UCP looks structural at first glance, but the returns piece specifically is not live yet. Google's UCP developer guide places post-purchase order tracking and returns under its roadmap of upcoming features, not among what UCP ships today. On this specific dimension, ACP is currently ahead of UCP: its return-policy fields are already shipped, while UCP's returns and order-management scope remains a stated future direction rather than a working capability.
If an agent can see a clear return policy and delivery window, it has more of the structured signal it scores when it decides which offer to surface. That is why fulfillment completeness is a selection lever, not just an operations detail. The more of your terms are legible in-protocol, the fewer reasons an agent has to skip you.
## Why most merchants implement both
Because each rail's confirmed reach points at a *different* engine, the two protocols do not overlap in audience the way competing standards usually do. The practical implication is that ACP and UCP reach additive agent audiences (ChatGPT on one side, the Google surfaces on the other), so for most catalogs the return-maximizing move is to be legible to both rather than to bet a single integration on one ecosystem. This is our reasoning from the reach mapping above, not a measured result; the magnitude of the gain depends on where your buyers actually shop, which is a thing to measure rather than assume.

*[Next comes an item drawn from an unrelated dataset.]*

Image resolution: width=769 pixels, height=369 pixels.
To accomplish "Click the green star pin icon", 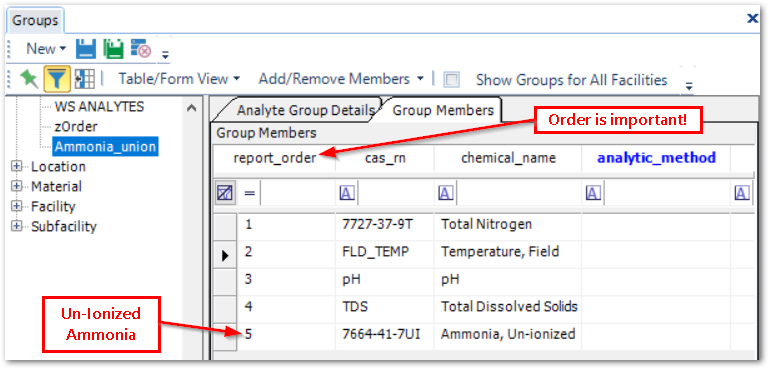I will [29, 79].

The load-bearing caveat is the one from the takeaways: implementing either protocol is an *eligibility* step. It makes you transactable inside that ecosystem. It does not make an agent choose you over a competitor who is equally transactable. Doing both simply widens the set of agents that *can* pick you; the [ACO guide](/agentic-commerce-optimization/) and the platform pages are about making them actually *do* it.

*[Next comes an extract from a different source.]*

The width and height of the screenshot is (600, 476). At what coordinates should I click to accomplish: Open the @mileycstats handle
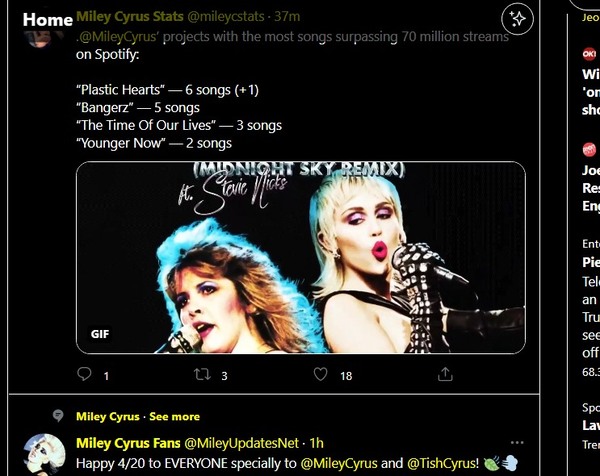[x=225, y=16]
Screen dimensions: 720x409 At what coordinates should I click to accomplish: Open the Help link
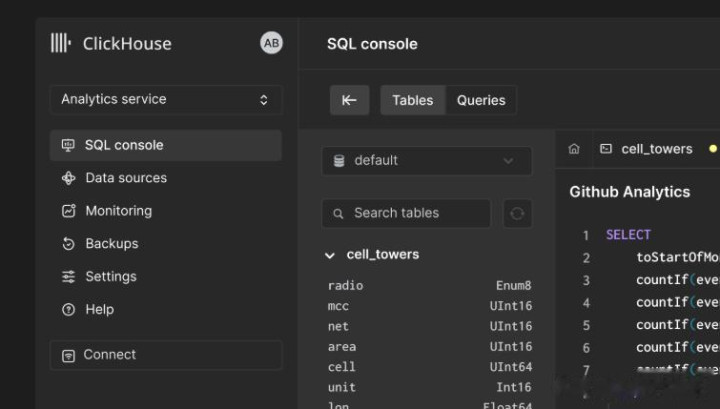coord(99,310)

## The payment layer beneath both
Sitting under UCP and ACP is a separate question (can an agent be trusted to *pay* on a shopper's behalf), handled by payment protocols like AP2, Visa's Trusted Agent Protocol, and Mastercard Agent Pay. They are worth knowing because they are table stakes for being a selectable merchant, but they are deliberately agnostic about which merchant gets chosen, so they sit outside the selection contest this page is about. We cover them separately in [agentic payment protocols, explained](/agentic-payment-protocols/), and [AP2](/glossary/#ap2) has a short glossary anchor.
## Where to implement each (link out)
This page owns the *which*; the official sources own the *how*, and we send you to them rather than reproduce a spec that will drift. For ACP, start at the [Agentic Commerce Protocol repository](https://github.com/agentic-commerce-protocol) (open standard, schema, and reference material). For UCP, start at [Google's UCP developer guide](https://developers.google.com/merchant/ucp), the canonical implementation reference; the [NRF 2026 announcement](https://blog.google/company-news/inside-google/message-ceo/nrf-2026-remarks) remains the original primary source for the launch itself. When you are ready to translate either integration into actual selection wins, come back to the [platforms hub](/platforms/) and the per-engine pages.